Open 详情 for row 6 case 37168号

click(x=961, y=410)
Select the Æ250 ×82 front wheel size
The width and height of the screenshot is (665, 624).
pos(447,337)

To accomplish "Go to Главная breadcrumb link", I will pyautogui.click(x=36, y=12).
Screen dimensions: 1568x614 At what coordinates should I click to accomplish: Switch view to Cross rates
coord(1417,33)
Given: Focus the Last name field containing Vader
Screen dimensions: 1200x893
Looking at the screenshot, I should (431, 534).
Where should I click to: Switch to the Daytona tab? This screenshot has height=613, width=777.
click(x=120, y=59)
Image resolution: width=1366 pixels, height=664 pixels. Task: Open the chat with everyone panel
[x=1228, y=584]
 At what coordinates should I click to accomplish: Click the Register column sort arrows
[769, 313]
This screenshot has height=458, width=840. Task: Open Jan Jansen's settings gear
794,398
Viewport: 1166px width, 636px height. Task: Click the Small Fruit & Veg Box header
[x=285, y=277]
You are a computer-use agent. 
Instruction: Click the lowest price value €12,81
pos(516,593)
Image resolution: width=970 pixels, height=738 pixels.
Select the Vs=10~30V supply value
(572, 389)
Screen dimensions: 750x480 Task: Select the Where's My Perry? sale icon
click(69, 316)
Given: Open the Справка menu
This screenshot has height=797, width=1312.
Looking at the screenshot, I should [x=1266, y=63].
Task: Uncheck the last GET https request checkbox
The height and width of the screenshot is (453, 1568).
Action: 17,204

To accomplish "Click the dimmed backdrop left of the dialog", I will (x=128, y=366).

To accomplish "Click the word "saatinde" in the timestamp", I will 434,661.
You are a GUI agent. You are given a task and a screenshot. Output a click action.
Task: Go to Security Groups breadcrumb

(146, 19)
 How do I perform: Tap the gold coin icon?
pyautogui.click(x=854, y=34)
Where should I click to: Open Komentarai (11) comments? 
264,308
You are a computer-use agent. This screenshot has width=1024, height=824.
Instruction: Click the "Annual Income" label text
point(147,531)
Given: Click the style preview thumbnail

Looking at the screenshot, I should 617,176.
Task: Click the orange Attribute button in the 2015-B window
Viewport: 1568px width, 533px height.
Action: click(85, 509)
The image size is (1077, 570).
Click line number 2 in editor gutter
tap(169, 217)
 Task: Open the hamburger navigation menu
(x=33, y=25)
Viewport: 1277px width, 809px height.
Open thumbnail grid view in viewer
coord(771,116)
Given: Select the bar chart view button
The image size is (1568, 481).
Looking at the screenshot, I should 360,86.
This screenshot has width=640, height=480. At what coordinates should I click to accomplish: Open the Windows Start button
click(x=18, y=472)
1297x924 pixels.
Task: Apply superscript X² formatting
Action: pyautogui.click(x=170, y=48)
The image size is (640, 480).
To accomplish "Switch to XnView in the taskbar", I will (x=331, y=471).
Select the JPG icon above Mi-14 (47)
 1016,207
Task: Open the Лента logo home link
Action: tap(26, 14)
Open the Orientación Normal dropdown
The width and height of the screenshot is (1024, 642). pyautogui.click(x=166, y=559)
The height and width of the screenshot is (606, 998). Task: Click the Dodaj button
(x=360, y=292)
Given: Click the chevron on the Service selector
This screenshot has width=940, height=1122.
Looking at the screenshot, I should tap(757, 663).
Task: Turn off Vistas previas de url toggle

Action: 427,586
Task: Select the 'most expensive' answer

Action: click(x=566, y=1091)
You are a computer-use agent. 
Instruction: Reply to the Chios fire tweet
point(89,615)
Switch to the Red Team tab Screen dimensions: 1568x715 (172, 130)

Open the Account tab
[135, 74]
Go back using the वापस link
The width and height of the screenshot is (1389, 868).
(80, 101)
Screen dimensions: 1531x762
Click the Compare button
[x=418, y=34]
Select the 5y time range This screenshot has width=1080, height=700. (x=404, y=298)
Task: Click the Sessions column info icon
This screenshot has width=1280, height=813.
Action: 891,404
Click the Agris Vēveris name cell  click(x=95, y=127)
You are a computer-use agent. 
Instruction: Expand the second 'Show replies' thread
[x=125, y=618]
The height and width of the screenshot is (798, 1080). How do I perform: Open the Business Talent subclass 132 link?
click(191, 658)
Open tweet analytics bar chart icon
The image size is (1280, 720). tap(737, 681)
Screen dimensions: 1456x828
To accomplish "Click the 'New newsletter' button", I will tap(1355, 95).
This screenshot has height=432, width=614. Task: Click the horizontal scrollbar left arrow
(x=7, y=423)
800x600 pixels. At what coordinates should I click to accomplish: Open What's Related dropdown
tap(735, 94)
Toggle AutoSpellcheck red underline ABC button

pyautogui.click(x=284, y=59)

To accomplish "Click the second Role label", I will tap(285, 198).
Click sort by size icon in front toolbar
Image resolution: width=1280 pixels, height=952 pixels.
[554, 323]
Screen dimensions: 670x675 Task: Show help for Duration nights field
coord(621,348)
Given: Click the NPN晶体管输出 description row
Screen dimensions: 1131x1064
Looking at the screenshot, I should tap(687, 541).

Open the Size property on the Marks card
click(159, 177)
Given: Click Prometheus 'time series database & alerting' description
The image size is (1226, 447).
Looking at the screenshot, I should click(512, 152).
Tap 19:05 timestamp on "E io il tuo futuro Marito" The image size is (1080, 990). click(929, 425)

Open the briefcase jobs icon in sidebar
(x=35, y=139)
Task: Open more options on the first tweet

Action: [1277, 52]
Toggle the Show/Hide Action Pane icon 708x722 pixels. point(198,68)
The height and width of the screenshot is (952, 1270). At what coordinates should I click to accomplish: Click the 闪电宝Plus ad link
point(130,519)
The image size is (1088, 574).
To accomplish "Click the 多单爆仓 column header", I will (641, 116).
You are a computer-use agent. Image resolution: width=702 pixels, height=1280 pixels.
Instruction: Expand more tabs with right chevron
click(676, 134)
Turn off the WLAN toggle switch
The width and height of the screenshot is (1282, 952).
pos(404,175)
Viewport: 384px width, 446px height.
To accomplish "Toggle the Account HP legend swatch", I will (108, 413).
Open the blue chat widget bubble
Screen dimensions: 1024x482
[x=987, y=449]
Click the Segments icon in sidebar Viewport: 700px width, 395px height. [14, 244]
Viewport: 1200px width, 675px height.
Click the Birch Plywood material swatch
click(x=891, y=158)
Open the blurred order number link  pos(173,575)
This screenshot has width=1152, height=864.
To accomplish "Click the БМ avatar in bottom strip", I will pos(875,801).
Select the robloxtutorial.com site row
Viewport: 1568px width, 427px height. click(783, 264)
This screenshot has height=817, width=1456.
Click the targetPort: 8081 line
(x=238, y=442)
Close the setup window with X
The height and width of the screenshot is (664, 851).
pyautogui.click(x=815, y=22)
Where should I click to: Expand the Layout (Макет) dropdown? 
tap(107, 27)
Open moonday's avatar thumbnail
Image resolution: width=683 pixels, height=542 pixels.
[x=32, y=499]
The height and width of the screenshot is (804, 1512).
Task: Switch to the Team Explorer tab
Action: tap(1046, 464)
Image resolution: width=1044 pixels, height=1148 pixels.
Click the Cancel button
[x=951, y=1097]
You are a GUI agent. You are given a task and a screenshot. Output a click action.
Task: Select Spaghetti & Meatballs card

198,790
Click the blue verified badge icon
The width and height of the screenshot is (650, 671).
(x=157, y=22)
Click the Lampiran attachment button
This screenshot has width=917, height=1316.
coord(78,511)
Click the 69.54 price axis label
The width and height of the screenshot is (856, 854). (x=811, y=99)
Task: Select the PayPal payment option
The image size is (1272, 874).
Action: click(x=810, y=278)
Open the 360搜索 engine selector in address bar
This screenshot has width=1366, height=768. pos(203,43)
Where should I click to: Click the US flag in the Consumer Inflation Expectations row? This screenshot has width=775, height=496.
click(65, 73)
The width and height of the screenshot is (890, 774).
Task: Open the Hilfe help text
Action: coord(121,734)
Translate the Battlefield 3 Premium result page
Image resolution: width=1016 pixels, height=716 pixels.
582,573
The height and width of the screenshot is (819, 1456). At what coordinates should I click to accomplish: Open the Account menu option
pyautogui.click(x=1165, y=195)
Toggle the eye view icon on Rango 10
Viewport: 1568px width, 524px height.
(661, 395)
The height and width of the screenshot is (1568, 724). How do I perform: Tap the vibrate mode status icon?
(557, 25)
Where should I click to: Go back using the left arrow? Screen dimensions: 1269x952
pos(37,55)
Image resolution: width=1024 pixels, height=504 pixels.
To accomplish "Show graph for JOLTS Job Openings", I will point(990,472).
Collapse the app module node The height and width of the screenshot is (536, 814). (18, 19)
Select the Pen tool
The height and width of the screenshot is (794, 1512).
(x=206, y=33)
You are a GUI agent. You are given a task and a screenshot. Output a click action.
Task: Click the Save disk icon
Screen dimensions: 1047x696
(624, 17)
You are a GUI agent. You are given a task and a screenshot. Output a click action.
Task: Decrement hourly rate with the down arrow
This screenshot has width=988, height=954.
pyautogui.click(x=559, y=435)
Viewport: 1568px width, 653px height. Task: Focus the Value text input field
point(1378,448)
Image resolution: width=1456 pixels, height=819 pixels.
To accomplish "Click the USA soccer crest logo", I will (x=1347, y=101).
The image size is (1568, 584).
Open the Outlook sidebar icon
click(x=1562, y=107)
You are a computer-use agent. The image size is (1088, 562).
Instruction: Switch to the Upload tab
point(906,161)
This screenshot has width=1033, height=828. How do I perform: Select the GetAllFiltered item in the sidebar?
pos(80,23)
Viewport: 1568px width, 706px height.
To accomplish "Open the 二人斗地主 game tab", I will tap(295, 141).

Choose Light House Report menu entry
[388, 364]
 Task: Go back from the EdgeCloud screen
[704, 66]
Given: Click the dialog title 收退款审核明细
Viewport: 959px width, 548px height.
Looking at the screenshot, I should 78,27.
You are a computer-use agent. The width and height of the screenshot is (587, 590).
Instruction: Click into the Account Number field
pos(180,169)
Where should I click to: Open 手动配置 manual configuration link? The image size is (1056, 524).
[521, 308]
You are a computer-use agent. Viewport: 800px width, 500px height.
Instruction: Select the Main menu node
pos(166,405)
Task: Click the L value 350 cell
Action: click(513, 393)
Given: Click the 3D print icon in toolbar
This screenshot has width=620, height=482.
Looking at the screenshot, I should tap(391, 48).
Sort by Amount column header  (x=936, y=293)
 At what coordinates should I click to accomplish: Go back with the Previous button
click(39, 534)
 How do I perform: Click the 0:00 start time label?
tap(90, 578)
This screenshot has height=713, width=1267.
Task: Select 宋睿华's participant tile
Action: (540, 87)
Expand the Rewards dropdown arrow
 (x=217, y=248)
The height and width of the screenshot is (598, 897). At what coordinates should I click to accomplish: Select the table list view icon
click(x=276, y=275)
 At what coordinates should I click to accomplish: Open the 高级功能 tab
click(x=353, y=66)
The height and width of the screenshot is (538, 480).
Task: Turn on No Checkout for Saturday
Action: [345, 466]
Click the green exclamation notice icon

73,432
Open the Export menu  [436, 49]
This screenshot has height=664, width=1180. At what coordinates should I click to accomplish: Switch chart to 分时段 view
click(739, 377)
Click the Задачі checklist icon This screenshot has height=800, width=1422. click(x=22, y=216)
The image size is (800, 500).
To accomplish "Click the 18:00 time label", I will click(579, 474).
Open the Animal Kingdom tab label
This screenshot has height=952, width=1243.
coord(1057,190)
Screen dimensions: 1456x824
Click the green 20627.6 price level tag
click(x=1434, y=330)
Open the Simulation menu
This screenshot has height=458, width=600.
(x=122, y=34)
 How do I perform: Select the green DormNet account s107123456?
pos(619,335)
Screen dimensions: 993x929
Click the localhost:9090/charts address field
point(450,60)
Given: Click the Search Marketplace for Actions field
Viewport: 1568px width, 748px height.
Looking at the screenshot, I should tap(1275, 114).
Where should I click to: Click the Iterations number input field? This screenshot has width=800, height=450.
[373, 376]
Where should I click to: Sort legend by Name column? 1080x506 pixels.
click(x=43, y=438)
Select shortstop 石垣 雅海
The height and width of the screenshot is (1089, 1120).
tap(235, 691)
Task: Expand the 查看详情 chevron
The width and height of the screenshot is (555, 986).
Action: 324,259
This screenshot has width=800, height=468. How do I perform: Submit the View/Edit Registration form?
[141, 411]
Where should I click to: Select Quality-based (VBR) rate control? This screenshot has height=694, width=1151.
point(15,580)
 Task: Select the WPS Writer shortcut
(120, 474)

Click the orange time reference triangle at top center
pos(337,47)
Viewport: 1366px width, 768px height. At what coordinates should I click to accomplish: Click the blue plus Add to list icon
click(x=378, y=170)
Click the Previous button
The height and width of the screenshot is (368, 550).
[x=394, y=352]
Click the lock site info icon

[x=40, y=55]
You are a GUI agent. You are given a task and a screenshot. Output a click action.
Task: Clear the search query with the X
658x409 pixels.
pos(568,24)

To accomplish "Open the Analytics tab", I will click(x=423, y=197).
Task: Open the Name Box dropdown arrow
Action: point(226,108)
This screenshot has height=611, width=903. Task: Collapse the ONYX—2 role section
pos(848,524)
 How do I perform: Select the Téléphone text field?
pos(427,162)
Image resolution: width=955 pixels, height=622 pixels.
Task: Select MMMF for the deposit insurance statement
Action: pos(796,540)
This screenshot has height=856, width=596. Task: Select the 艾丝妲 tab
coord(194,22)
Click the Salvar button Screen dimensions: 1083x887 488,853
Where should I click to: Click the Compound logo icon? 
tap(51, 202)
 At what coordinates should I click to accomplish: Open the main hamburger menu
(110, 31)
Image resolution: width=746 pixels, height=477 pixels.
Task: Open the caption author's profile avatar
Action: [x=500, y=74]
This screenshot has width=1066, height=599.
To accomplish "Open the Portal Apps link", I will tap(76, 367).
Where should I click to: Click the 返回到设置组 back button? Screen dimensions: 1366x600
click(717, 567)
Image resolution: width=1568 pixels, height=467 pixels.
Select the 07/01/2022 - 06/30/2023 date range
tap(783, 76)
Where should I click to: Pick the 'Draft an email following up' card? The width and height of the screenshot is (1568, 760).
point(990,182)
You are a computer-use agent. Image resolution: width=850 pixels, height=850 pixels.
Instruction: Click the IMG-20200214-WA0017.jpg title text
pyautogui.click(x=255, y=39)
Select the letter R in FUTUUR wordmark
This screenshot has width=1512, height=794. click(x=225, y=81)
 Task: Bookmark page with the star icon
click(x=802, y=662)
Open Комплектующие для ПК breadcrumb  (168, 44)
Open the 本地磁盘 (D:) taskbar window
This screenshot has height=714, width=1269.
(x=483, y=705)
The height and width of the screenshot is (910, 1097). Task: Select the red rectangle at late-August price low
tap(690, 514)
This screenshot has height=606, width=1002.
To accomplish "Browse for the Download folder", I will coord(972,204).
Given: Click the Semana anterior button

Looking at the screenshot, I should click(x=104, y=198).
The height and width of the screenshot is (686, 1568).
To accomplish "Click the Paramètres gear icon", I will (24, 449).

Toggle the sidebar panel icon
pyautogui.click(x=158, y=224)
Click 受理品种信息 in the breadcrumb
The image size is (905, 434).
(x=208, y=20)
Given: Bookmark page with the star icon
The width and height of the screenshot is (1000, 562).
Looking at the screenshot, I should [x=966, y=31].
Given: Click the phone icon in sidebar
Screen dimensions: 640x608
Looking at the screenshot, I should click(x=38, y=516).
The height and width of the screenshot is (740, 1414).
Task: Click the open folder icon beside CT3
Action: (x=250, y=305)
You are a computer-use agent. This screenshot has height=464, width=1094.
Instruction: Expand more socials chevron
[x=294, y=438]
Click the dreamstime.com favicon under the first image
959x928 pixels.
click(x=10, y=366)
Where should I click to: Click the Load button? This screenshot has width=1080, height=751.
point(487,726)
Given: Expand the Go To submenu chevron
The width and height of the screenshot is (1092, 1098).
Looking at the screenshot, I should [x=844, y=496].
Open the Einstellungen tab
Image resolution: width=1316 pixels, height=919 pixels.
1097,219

=-=-=-=-=

Requirement
Where does the string "dialog" appear in the records? Copy every line that holds it.

Task output
To accomplish "Click the dimmed backdrop left of the dialog", I will (x=128, y=366).
Given: Click the dialog title 收退款审核明细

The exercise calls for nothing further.